PROBLEM TO SOLVE: Count how many lines of the listing below contain the string "width", with case counting, and reply with only that number.

DATA EXTRACT:
>> begin

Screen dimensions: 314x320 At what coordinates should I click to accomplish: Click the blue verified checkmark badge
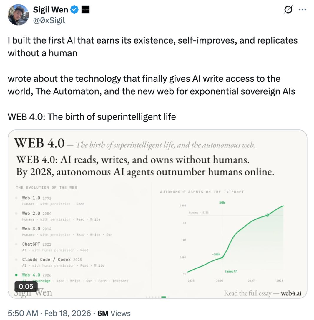coord(74,9)
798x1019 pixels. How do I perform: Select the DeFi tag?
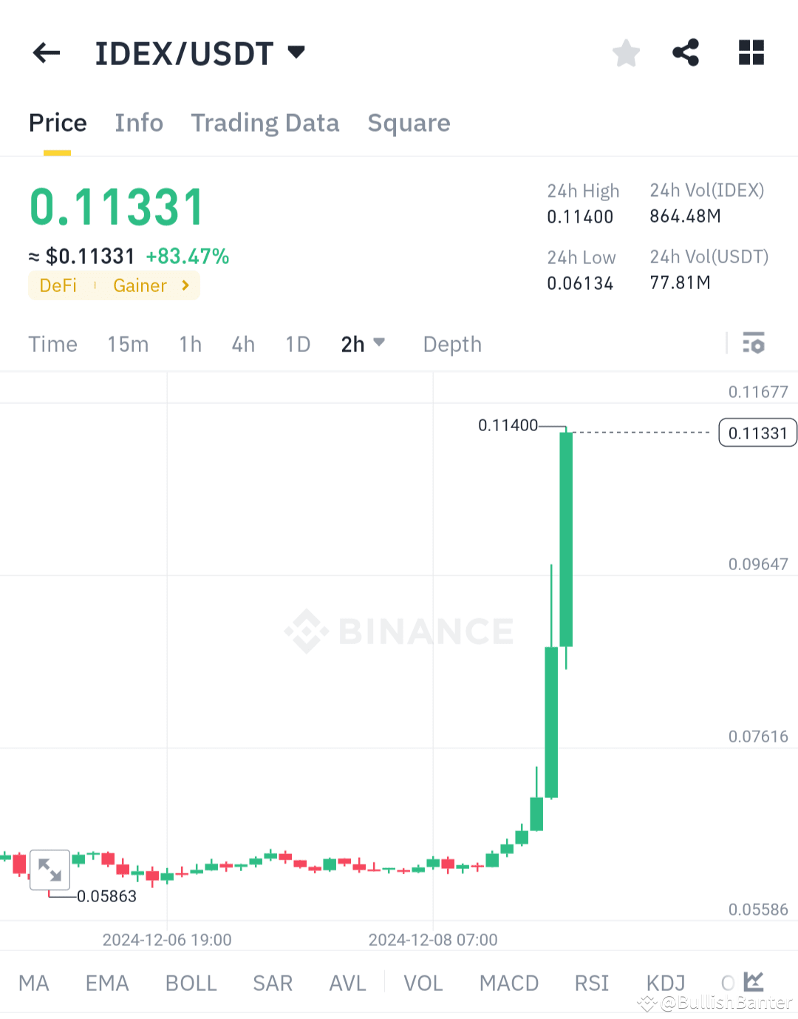coord(58,285)
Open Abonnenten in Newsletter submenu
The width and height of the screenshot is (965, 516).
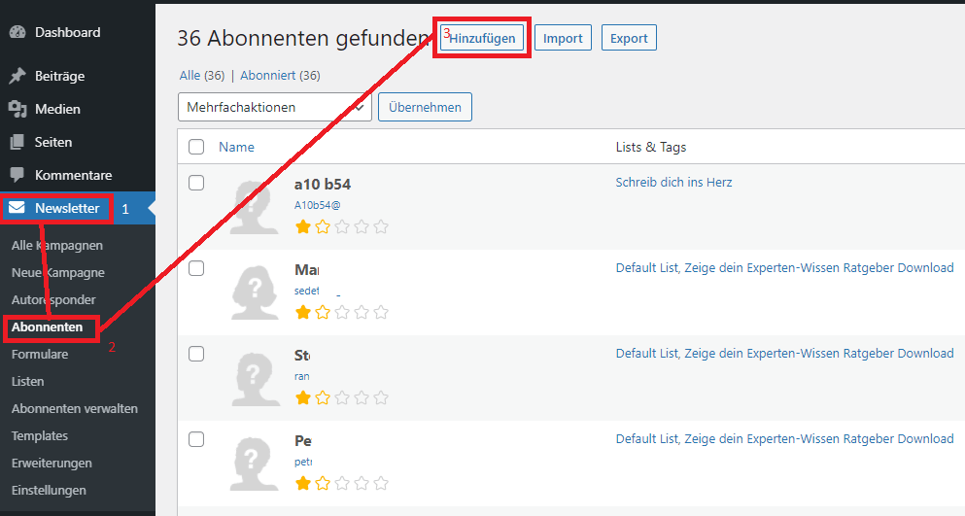pos(47,327)
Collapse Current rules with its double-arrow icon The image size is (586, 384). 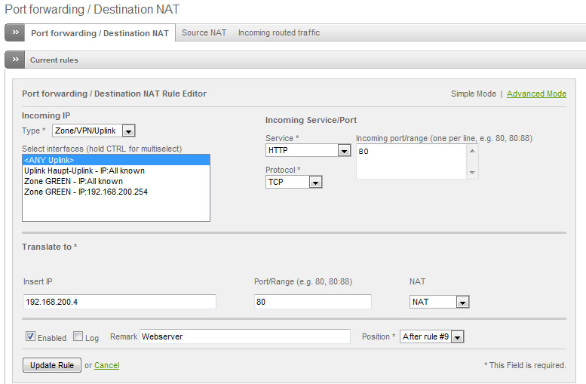click(x=15, y=60)
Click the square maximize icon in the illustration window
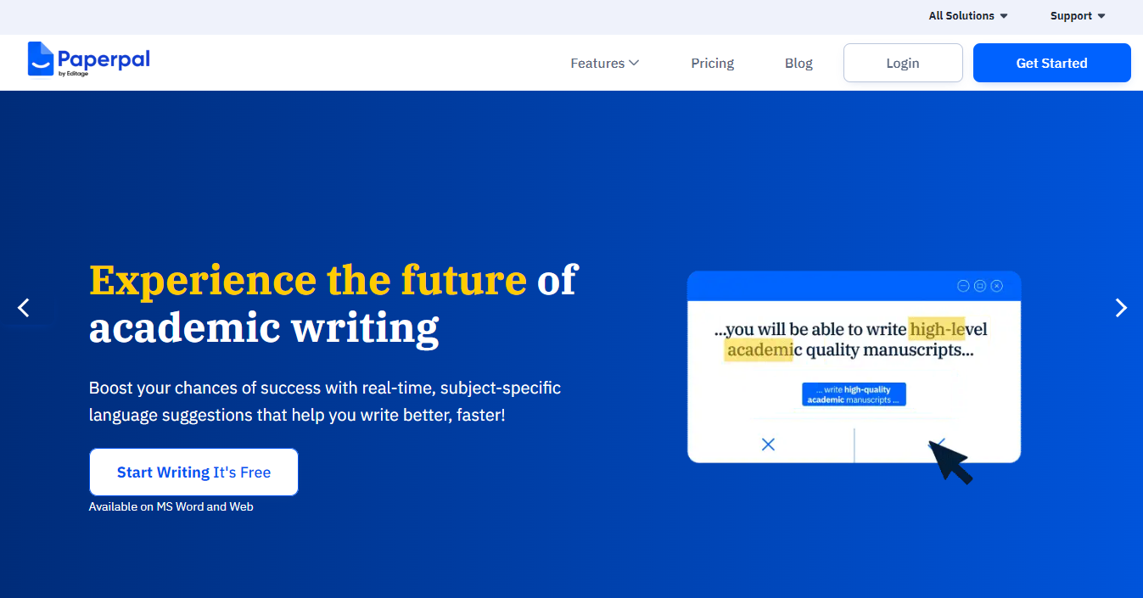Screen dimensions: 1143x598 [x=980, y=286]
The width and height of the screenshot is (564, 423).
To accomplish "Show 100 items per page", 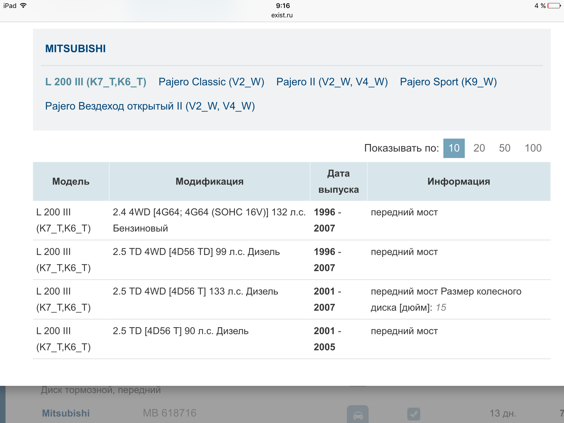I will [x=533, y=148].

>> end

TASK ANSWER: 2